De la même manière ce qui est désagréable ou laid ou dégoûtant, on le trouve intéressant et plein d’enseignement. Le haïku tente de faire disparaître ce que Coleridge appelait :
« le film de familiarité et de sollicitude égoïste. »
Plus dures à surmonter et à s’en libérer sont les habitudes de langage et les associations de mots . Le mot « ronfler », avec sa connotation comique, submerge la poésie des deux haikus suivants, le premier avec son étrange mixture d’immatérialité, d’humanité et du monde des insectes ; le second avec son pathos :
Akino yo ya yume to ibiki to kirigirusu
Nuit d’automne ;
Des rêves, des ronflements,
Le grésillement des grillons.
Suiô.
Sono hito no ibiki sae nashi aki no semi
On n’entend même plus
Ses ronflements :
Cigales d’automne.
Kikaku.
Écrit à la mort de Kôsai, élève de Bashô, le deuxième verset signifie que même si les cigales continuent leur chant en automne, les moins intelligents et intelligibles des sons humains, ses ronflements, sont maintenant inaudibles dans la mort.

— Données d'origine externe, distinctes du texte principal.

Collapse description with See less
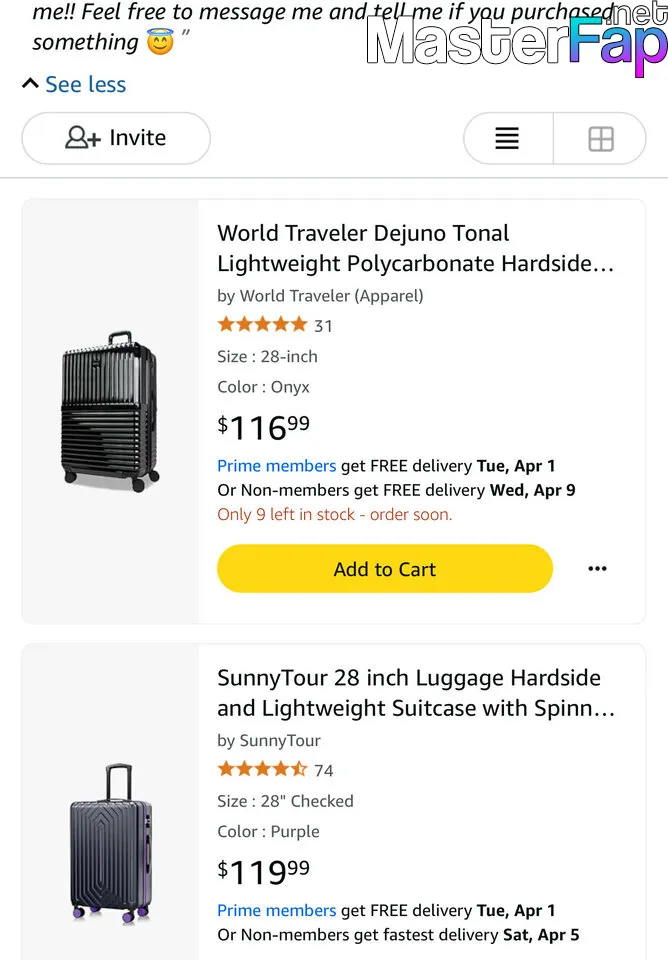668x960 pixels. (x=74, y=84)
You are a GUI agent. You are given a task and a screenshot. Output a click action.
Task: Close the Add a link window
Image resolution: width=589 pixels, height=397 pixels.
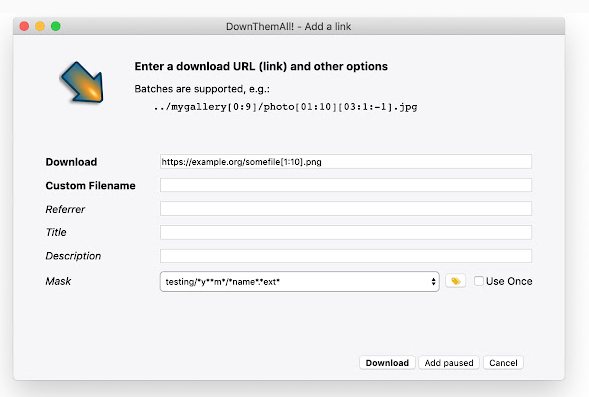point(24,26)
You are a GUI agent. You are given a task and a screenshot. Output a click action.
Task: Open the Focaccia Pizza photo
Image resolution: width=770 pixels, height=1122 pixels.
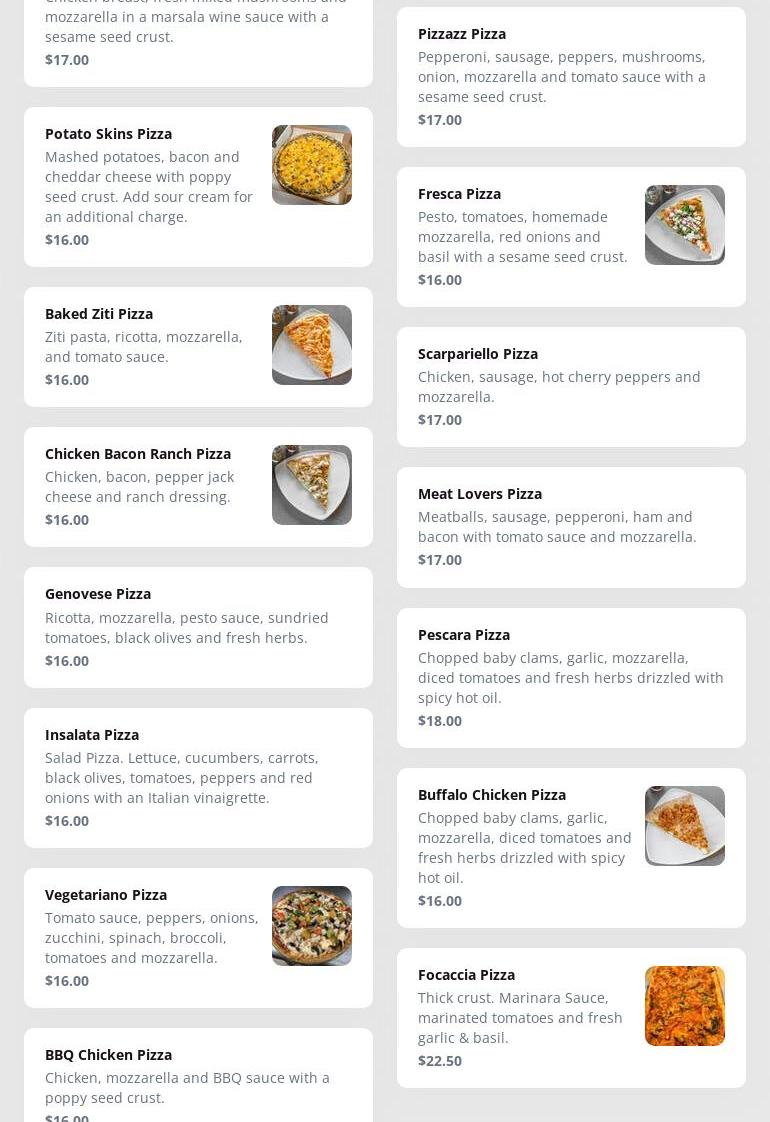684,1006
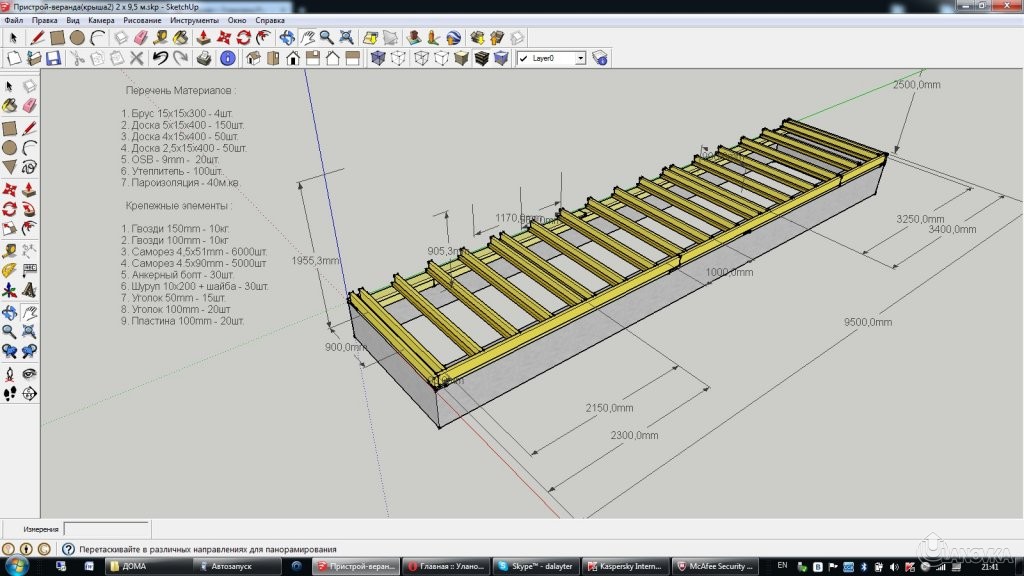Toggle Shaded With Textures style
The image size is (1024, 576).
483,59
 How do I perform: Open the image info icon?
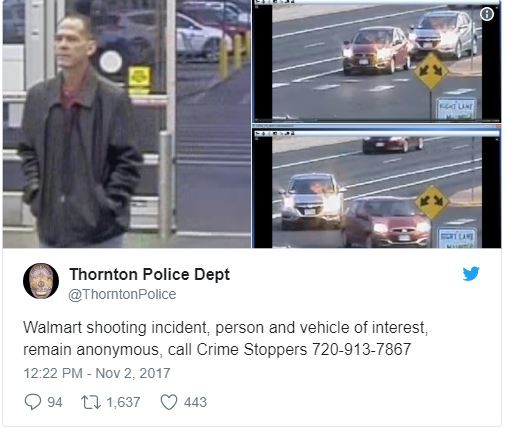point(487,14)
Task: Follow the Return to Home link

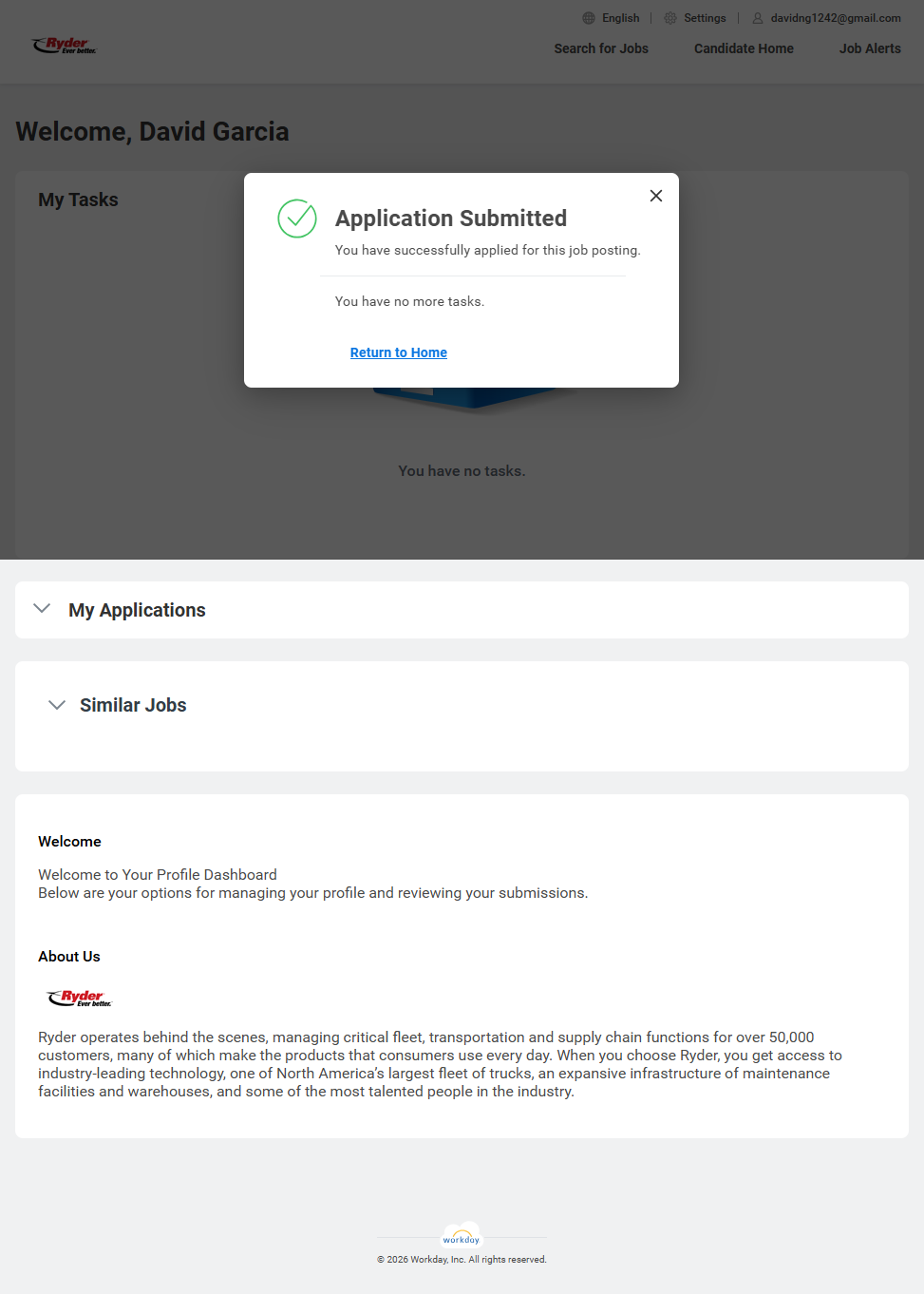Action: 399,352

C’est être libre de ce que les hommes considèrent comme possible et impossible.
« Un Homme Vrai sait-il ce qu’est le profit et la perte ? » Ogei dit : « L’Homme Vrai est un être spirituel – une entité absolue, au-dessus de la relativité. Si le Grand Océan s’asséchait de chaleur, il ne se sentirait pas chaud ; si la Voie Lactée était comme la glace, il ne se sentirait pas froid. Les coups de foudre fendraient-ils les montagnes et les tempêtes secoueraient-elles les océans, qu’il resterait impassible. Un tel homme peut chevaucher les nuages, le soleil et la lune, se mouvoir au-delà des quatre océans. La vie et la mort ne peuvent pas le changer. Comment donc le gain et la perte pourraient-ils l’affecter ? »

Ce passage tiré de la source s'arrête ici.